SALEM — Jeremy Fraser couldn't tell anyone what his mother, Kristen LaBrie, was doing to him, prosecutor Kate MacDougall told jurors yesterday. His autism prevented that.
So it was too late by the time Jeremy's doctors discovered that LaBrie had stopped giving him his chemotherapy — at least when no one was watching.
"He was a little boy," said MacDougall in her closing argument to jurors in Lawrence Superior Court. "He was her little boy, and he had an opportunity for a miracle. He had an 85 to 90 percent chance of a cure, and she took that from him. She stole that from her little boy.
"Ladies and gentlemen, that's not a tragic mistake. That's not an accident. That — in every sense of the word — is criminal."
LaBrie, 38, of Salem, is charged with attempted murder, child endangerment and two counts of assault and battery. Her son, Jeremy, died in 2009 at the age of 9.
LaBrie's lawyer, meanwhile, urged jurors to take a different view of the Salem mother.
"Kristen didn't intentionally do this," said Kevin James. "Kristen didn't create this situation. She merely stepped up to the plate, alone, to give Jeremy life.

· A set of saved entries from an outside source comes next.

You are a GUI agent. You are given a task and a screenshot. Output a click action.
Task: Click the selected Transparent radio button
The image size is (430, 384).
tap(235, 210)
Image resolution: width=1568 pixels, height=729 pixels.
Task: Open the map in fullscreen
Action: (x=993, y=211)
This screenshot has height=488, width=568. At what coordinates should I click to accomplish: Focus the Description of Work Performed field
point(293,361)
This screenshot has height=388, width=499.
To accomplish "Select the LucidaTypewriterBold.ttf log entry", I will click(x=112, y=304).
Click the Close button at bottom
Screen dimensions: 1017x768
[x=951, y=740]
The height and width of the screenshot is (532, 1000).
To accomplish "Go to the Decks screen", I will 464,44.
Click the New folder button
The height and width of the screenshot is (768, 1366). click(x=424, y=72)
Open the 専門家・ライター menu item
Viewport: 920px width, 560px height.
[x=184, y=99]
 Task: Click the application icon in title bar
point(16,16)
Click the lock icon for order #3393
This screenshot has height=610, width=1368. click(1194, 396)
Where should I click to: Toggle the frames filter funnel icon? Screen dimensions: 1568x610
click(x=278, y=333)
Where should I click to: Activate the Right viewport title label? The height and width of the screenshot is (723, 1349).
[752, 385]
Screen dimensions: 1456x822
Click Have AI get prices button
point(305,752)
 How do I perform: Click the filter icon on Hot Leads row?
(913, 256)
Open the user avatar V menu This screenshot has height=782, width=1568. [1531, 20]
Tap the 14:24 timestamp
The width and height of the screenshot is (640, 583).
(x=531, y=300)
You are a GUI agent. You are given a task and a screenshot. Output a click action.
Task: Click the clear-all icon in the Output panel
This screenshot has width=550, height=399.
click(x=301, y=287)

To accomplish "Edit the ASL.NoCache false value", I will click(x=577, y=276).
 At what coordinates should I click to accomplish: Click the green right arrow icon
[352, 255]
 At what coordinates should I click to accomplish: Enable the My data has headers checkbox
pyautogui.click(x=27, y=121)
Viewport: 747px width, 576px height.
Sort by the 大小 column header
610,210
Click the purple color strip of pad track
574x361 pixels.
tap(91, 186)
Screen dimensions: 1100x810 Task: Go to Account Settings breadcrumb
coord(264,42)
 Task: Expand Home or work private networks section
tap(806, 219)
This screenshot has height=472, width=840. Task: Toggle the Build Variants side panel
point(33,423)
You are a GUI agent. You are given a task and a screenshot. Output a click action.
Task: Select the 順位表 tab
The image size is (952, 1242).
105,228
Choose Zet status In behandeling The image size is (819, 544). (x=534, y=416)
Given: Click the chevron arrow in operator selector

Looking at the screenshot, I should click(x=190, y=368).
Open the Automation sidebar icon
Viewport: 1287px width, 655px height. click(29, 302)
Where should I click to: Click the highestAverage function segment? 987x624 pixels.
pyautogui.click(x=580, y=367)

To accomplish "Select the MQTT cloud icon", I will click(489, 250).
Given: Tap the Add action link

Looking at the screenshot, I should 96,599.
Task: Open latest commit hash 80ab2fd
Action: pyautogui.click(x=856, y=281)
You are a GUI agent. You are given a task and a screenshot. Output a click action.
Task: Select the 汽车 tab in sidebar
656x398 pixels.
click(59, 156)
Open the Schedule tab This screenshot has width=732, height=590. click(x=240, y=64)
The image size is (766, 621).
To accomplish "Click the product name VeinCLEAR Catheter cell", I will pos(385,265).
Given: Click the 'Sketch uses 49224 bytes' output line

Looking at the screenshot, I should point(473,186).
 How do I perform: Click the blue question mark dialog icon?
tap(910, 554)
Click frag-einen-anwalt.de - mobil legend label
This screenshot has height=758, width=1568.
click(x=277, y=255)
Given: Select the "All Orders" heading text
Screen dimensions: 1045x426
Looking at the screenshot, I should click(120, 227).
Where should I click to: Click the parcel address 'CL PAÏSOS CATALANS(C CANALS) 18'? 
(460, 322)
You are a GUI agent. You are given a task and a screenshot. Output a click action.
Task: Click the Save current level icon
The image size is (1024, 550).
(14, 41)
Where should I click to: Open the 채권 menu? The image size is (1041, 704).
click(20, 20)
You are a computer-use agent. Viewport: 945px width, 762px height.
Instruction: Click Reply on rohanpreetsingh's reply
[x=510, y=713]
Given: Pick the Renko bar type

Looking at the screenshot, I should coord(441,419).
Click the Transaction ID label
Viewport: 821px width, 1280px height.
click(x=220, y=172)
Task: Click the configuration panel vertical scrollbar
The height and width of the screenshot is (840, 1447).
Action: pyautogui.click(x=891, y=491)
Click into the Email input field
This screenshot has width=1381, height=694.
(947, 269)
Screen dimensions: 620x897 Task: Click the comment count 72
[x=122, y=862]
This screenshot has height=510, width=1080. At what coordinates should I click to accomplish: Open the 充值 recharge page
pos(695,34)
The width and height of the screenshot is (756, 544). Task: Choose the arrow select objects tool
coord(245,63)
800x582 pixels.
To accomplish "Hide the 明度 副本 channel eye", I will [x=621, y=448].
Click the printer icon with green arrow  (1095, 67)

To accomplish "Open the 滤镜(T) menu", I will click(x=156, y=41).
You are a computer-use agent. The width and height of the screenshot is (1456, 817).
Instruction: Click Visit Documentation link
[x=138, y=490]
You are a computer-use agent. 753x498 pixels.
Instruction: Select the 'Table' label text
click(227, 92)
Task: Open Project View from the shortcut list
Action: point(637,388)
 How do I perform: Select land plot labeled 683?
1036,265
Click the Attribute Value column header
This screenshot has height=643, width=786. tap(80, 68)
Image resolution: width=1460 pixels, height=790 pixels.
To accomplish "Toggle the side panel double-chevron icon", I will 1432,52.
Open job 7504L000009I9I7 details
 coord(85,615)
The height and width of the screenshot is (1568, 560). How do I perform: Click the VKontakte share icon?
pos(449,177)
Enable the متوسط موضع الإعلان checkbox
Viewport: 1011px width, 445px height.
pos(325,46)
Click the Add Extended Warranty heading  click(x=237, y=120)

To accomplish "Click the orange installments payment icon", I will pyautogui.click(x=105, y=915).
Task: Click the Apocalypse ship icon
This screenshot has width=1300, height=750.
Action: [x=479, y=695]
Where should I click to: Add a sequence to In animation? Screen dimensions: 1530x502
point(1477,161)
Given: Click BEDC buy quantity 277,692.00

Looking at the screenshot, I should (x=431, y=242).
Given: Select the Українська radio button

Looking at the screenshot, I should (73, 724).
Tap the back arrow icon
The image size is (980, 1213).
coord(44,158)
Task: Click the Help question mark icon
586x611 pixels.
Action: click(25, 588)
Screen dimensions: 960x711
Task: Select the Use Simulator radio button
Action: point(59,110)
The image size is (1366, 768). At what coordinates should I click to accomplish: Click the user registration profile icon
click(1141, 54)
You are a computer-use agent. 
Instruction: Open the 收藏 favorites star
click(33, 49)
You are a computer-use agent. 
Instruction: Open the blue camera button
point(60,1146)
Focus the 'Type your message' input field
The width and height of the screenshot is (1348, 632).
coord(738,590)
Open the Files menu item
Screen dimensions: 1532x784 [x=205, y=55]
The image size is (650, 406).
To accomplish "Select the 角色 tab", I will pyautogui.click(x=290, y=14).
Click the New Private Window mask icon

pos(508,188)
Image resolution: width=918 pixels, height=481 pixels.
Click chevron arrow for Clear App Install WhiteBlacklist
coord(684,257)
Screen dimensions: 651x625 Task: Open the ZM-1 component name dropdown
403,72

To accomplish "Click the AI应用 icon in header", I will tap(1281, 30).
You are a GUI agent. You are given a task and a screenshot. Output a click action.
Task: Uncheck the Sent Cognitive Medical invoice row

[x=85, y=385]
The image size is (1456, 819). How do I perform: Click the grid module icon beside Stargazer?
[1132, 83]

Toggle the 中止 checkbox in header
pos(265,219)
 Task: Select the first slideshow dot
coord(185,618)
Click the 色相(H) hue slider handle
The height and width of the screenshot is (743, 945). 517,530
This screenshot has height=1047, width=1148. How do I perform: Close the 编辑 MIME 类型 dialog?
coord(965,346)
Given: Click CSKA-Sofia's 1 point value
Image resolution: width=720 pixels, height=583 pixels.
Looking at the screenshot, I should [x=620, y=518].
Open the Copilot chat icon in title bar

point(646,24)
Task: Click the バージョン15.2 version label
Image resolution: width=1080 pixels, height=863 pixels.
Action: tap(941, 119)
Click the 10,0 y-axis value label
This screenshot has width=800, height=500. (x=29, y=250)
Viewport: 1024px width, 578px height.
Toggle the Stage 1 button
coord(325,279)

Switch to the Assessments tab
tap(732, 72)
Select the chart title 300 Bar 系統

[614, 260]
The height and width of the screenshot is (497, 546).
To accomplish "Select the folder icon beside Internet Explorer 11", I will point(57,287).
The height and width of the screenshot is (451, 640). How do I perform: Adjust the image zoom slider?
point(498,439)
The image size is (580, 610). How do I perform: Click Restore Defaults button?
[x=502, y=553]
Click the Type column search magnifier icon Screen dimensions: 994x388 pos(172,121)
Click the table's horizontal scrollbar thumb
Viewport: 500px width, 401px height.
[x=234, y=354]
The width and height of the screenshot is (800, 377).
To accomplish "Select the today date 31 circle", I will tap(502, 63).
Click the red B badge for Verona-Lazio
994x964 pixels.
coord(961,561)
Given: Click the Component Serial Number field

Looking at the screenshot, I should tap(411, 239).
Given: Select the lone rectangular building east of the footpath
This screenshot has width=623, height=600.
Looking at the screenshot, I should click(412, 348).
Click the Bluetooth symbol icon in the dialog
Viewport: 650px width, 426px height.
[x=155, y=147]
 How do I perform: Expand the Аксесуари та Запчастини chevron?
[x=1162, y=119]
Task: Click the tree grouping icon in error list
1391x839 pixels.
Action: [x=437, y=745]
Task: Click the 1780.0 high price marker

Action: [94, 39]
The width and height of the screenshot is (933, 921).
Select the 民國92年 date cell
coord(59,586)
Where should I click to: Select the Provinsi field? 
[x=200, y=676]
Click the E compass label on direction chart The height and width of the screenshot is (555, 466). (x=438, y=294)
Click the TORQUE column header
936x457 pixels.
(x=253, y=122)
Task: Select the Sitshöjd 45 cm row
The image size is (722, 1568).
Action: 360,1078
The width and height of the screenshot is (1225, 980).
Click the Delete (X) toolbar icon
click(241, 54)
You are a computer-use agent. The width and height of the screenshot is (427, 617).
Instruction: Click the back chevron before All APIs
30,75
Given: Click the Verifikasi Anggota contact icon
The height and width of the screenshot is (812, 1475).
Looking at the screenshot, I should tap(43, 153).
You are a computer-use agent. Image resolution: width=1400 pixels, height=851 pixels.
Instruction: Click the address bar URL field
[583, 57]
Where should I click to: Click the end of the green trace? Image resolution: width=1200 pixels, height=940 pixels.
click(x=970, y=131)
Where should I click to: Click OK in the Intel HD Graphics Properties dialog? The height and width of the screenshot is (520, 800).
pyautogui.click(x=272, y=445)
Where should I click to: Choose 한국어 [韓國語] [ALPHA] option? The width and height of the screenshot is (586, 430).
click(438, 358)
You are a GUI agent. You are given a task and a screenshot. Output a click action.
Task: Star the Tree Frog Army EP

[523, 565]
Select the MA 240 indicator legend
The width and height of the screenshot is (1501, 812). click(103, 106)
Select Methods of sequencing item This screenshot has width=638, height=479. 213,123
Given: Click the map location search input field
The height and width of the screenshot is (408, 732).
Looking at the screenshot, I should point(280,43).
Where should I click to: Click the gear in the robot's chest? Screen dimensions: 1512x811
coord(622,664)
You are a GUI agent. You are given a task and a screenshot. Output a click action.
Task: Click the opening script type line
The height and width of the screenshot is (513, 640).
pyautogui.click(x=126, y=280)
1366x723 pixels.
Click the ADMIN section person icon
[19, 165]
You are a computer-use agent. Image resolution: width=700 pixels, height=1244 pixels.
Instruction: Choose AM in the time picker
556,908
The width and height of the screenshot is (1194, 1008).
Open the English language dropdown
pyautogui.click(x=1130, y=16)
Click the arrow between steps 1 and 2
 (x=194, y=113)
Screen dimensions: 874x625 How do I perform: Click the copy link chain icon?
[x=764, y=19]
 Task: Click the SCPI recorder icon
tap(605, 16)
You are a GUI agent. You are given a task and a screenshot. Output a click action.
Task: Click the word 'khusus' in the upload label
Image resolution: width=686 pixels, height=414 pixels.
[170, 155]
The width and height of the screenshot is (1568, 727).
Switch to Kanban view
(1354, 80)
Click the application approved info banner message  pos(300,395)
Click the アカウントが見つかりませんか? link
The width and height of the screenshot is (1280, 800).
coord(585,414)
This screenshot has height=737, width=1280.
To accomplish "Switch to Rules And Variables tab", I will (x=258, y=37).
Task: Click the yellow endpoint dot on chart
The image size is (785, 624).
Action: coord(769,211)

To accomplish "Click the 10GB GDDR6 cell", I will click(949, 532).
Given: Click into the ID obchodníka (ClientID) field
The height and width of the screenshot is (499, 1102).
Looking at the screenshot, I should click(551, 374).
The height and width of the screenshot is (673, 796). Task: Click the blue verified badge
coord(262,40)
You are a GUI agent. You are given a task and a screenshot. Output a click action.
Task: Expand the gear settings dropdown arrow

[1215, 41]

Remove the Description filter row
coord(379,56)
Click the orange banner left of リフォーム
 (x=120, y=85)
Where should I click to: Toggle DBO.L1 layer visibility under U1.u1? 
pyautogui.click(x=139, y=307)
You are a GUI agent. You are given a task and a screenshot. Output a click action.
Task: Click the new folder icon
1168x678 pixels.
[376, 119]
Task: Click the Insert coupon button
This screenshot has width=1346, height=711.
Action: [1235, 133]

"She didn't intentionally do this. She was duped. That's what happens when she is told, 'You have to make this beautiful child' — that she cared for from birth — 'you have to give him medications that make him sick.'
"She couldn't do that," James contended. "She had an inability to do that because she loved that child."
James turned the blame instead on Massachusetts General Hospital, on Jeremy's oncologist Dr. Alison Friedmann, on social workers, even on the Stop and Shop pharmacy that made an error filling one of Jeremy's prescriptions (although by then his cancer had already returned).
James called LaBrie's decision "a tragic, tragic mistake" and the charge of attempted murder "absolutely bogus."